En el vacío de nuestros corazones, casi nos parece inconcebible continuar la marcha sin él; pero tal como una estrella desaparece en el horizonte, otra nueva emerge en el cielo, y con ello la muerte engendra nuevamente vida.
La obra del Señor nunca tiene fin. Aun cuando un excelente líder muere, no pasa un instante sin que la Iglesia continúe teniendo dirección gracias a la bondadosa Providencia, que ha dado a su reino continuidad y perpetuidad. Tal como en ocho ocasiones anteriores durante esta dispensación, una vez más el pueblo cierra solemnemente otra tumba, enjuga sus lágrimas y dirige la vista nuevamente hacia el futuro.
En el momento preciso en que un Presidente de la Iglesia deja esta vida, un grupo de hombres se convierte inmediatamente en el cuerpo director —son hombres sazonados por la experiencia y la preparación personal. Las asignaciones ya se han hecho con suficiente anticipación y asimismo se han otorgado la autoridad y las llaves correspondientes. Por un período de cinco días, el reino sigue adelante bajo la dirección de este consejo previamente autorizado. No hay “candidatura”, ni campaña electoral ni discursos de tribuna en estas ocasiones. ¡Qué divino plan! ¡Qué sabio el Señor al organizar su Iglesia de una manera tan perfecta y tan exenta de las debilidades de los endebles y avaros humanos!
Amanece entonces un memorable día (23 de enero de 1970) y catorce hombres dignos se dirigen reverentemente hacia el Templo de Dios —es el Quórum de los Doce Apóstoles, el cuerpo gobernante de la Iglesia de Jesucristo de los Santos de los Últimos Días, algunos de cuyos miembros ya han pasado por este solemne cambio con anterioridad.
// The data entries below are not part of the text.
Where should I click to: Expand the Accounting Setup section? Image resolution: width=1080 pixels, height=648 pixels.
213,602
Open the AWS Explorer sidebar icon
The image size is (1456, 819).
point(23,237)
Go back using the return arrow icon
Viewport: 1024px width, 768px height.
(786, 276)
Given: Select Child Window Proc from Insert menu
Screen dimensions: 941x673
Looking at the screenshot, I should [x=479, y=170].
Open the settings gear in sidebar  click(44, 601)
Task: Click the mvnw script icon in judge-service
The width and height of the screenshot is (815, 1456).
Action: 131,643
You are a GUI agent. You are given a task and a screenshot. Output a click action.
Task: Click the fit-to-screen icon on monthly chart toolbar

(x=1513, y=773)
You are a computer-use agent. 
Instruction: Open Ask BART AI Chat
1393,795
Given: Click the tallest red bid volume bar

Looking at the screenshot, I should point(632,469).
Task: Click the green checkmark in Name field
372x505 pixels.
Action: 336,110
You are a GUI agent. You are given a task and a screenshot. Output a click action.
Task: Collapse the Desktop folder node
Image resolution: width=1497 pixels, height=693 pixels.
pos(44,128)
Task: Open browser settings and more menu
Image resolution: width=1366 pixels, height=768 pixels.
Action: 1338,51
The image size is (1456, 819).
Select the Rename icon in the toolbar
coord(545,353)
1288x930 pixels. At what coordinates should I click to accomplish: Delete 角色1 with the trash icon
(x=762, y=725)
Cuando estos catorce hombres emergen del sagrado edificio horas más tarde de la misma mañana, un evento trascendental ha tenido lugar ya —el breve interregno concluye, y el gobierno del reino pasa de nuevo de las manos del Quorum de los Doce Apóstoles a las de un nuevo profeta, un solo individuo dirigente, el representante terrenal del Señor, un hombre que, libre de toda ostentación, se ha venido preparando para este sublime llamamiento por un período de sesenta años. Su nombre es Joseph Fielding Smith.
No fue a causa de su nombre, sin embargo, que él ascendió a esta alta posición, sino por razón de que, siendo todavía un joven, fue llamado por el Señor a través del profeta de entonces para ser Apóstol —miembro del Quórum— y le fueron dadas las llaves preciosas y vitales que habría de retener hasta que llegase la hora de convertirse en el Apóstol mayor en antigüedad y en el Presidente de la Iglesia.
En esa decisiva reunión en el templo, una vez que ha sido “ordenado y apartado” como Presidente de la Iglesia por sus hermanos, los Doce, él escoge a sus consejeros —dos magníficos hombres de valor: el élder Harold B. Lee y el élder Nathan Eldon Tanner, quienes cuentan con una notable trayectoria como maestros, hombres de negocios, funcionarios públicos y, principalmente, como dirigentes de la Iglesia.
Así, una Presidencia de tres y un Consejo de Doce nuevamente constituidos se dirigen humildemente hacia sus oficinas, ajenos a toda jactancia u ostentación, para asumir sus nuevas funciones. Una nueva administración emprende un nuevo período con la promesa de un gran desarrollo y de un crecimiento sin precedentes.
Transcurren dos años. Una vez más es un día domingo, el 2 de julio de 1972, y otro profeta nos deja para retirarse a su descanso. Por segunda vez en tres años, los fieles ofrecen su agradecido reconocimiento a un gran hombre y al Señor por dar su guía y dirección a través de tan fiel siervo. La decisión en cuanto a la sucesión se repite exactamente como se ha hecho antes. Nuevamente el Quorum de los Doce designa bajo inspiración a su miembro más antiguo como el hombre llamado por Dios para ser Presidente de la Iglesia. El presidente Harold B. Lee toma entonces su lugar a la cabeza como Profeta de Dios.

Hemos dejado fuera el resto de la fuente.